Dejó la casa de San Telmo humillada y deprimida. El coche la aguardaba en la acera y subió sin mirar atrás. Carlo la observó partir desde la ventana con un gesto sombrío que le amargaba el semblante.

Micaela intentó tranquilizarse, aunque sus ideas no la ayudaban. Junto a Carlo Varzi vivía los mejores momentos, más allá de otros oscuros y confusos que daban vida a la pregunta que tanto la angustiaba y que se repetía con una insistencia irritante: ¿Qué significaba ella para Varzi? ¿Un rato en la cama? Un rato deseable, apetecible, sí, pero nada más; un rato similar a tantos otros compartidos con mujeres más acordes a sus exigencias. Golpeó la ventanilla del automóvil al darse cuenta de que estaba enamorándose de él. Varzi, en cambio, nunca había hablado de amor. Llegó a la casa de su padre y se escabulló por la zona de servicio.

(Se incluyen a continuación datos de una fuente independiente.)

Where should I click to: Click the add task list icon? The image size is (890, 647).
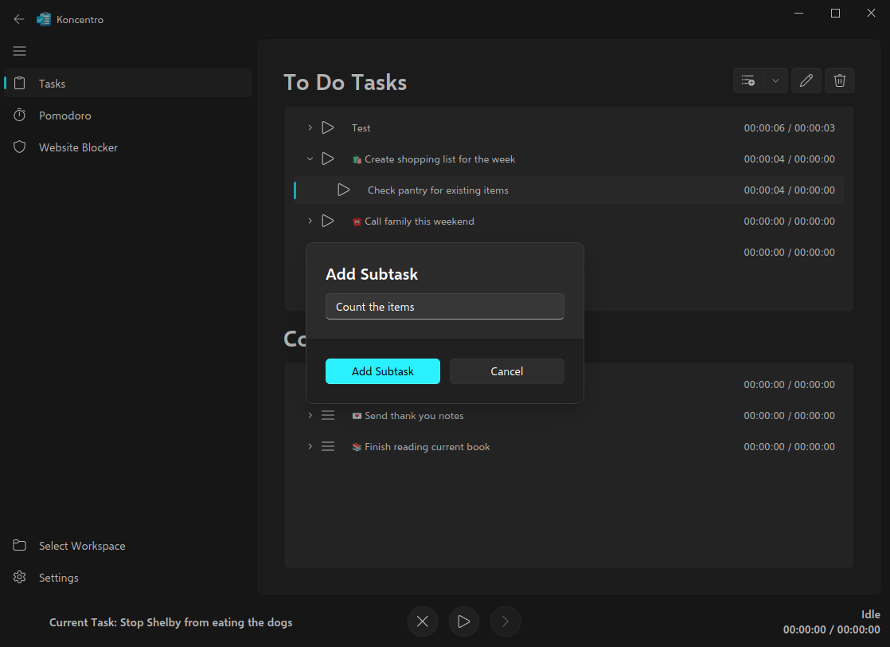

—¡Micaela! —La voz de Moreschi la detuvo en el descansa de la escalera—. Quiero hablar contigo.

Pasaron a la sala de música. Micaela casi arrastraba los pies, sin ánimos para discutir temas relacionados con los ensayos,
La traviata,
el Colón y esas lides.

—Quiero hablarte del señor Varzi, si es que puedo llamarlo señor.

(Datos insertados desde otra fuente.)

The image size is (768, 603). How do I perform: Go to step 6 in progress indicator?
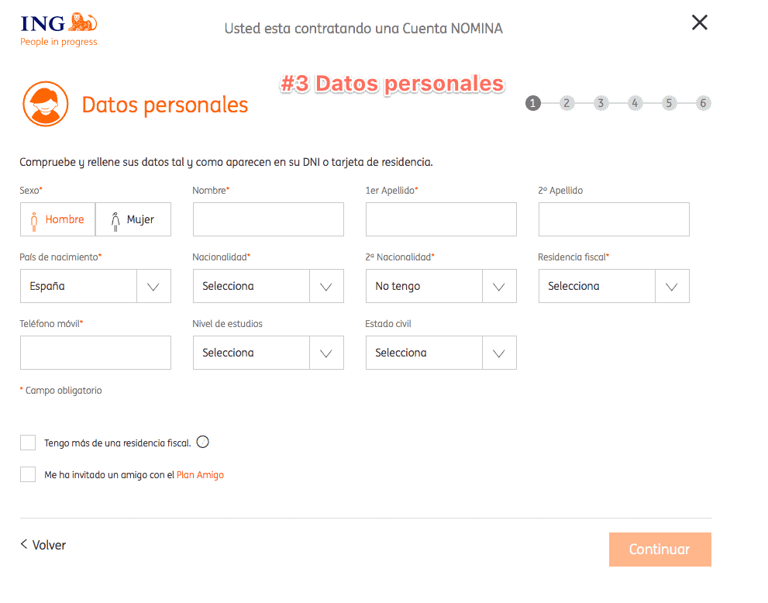coord(703,103)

La tomó por sorpresa. Dejó el sillón y se encaminó a la ventana.

—Hace tantos años que estamos juntos, querida, que creo tener el derecho de hablarte sobre este tema. Además de ser mi pupila, yo te quiero como a una hija. Eres una joven encantadora, pura y buena, además de talentosa e inteligente. ¿Cómo no iba a llegar a quererte como te quiero?

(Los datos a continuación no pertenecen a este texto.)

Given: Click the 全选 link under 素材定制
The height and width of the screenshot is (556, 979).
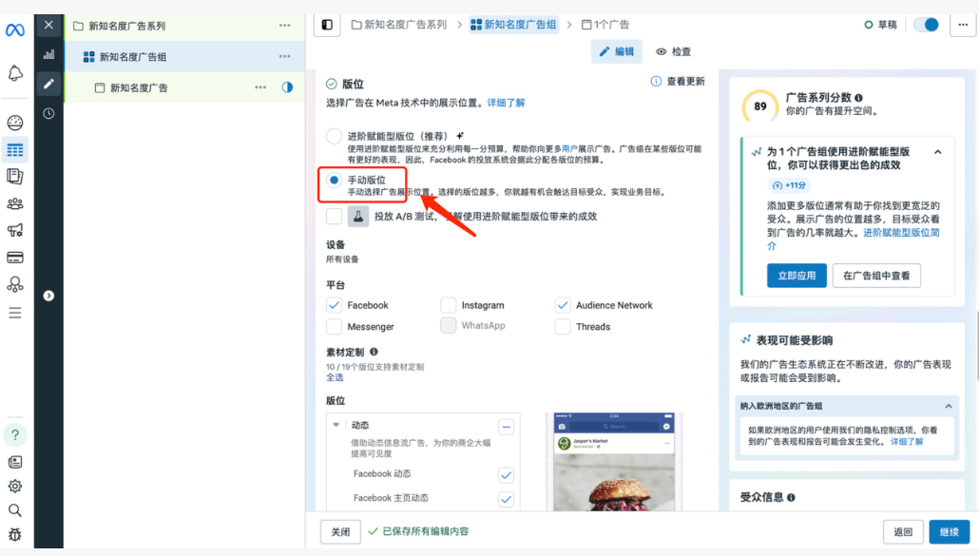Looking at the screenshot, I should [x=335, y=377].
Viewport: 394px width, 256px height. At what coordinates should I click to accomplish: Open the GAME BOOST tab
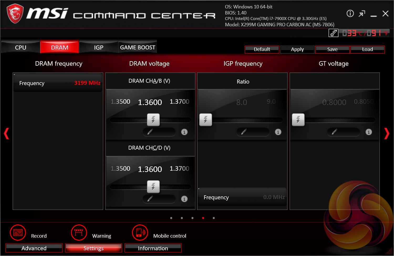pos(137,47)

—Maestro —exclamó Micaela, conmovida—. Gracias. Yo...

—Déjame seguir. Para mí no es fácil hablar de esto y creo que para ti no es fácil escucharlo de mis labios.

Con la mirada en el suelo y las manos tomadas, Micaela volvió a sentarse.

—He visto a los hombres más adinerados, encumbrados y cultos de Europa caer rendidos a tus pies. Y he visto también cómo los has rechazado. No puedo comprender, entonces, el motivo que te lleva a mantener una relación con un hombre tan bajo, sin moral ni honor.

Micaela levantó la mirada e intentó rebatir el ataque de Moreschi, pero no encontró palabras.

—Te lo ruego —continuó Alessandro—, dime si...—La puerta se abrió.

—¡Oh, discúlpeme, maestro! —se excusó Cheia—. Pensé que no había nadie en la sala.

—Pase, Cheia, por favor. Es importante que usted participe en esta conversación. Como te decía —prosiguió Moreschi—, dime si ese hombre te obliga a ser... Bueno... Tú sabes.

—¿Su amante? —sugirió ella—. No, él no me obliga. Soy su amante por voluntad propia.

—¡Cómo puede ser posible, Micaela! —explotó Cheia—. ¡Un hombre como él, de lo peor! Me quedo con el Jesús en la boca cada vez que vas a su casa. No hay más que deshonra en tus encuentros con él. Ese hombre no tiene moral. Ese hombre pone tu vida en peligro en cada ocasión. Te lleva a cometer un gran pecado.

—No, no es cierto —refutó Micaela, y se puso de pie—. Aquí, en esta misma casa, hay más deshonra e indecencia que en lo de Varzi. Aquí me rodean más peligros que cuando estoy con él.